The Good Ol' Days

Even further back in time, when I used to go to the drive-in with my parents and had to sit in the back seat with my brother and sister, I remember my parents used to let us 3 kids go to the playground that was built at the bottom of the big screen. That is if we got there before they started the movie. Nowadays, how many parents would let their kids do something like that without a parent along. That is so sad to thing about something like that being turned into something so scary.
 
Saturday nights was me on the prowl with a mate or two. Until I settled down. Most of my mates were shy and not good with chicks, I had to do all the talking.
After I moved in with my girlfriend and our baby, Saturday nights was friends over and drinking. Still pretty much the same now.

Russ
 
I generally avoid these "good old days: conversations, even though I had a lot of good times way back when. I also vividly remember every detail of the day that two of my friends and I had rocks thrown at us in the schoolyard. One of my friends was hit in the head, and went to the hospital, and his dad came to school the next day to explain to a bunch of third-graders what a concussion was.

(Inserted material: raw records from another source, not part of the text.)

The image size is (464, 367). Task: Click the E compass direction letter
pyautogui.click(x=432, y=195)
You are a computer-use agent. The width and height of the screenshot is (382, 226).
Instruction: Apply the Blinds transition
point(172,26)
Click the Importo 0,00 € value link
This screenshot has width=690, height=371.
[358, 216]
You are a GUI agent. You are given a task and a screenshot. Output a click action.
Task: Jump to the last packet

I didn't understand why someone would throw rocks at us, and my parents were no help. They just told me not to hang out with that "colored" boy anymore.

As I got older, I learned the truth. We were targeted as two white boys hanging out with a "negro" boy.

As Dickens put it, It was the best of times, it was the worst of times... You have to except the bad with the good.

CD
 
I generally avoid these "good old days: conversations, even though I had a lot of good times way back when. I also vividly remember every detail of the day that two of my friends and I had rocks thrown at us in the schoolyard. One of my friends was hit in the head, and went to the hospital, and his dad came to school the next day to explain to a bunch of third-graders what a concussion was.

I didn't understand why someone would throw rocks at us, and my parents were no help. They just told me not to hang out with that "colored" boy anymore.

As I got older, I learned the truth. We were targeted as two white boys hanging out with a "negro" boy.

As Dickens put it, It was the best of times, it was the worst of times... You have to except the bad with the good.

CD
That's exactly how I feel about my childhood. A lot of people hear it and think of it as an idyllic time of simplicity and being out in the fresh air and all that (I grew up on a farm where we raised nearly all our own food and we owned a sawmill).

I, OTOH, remember it as a time of unending back-breaking work and not much else.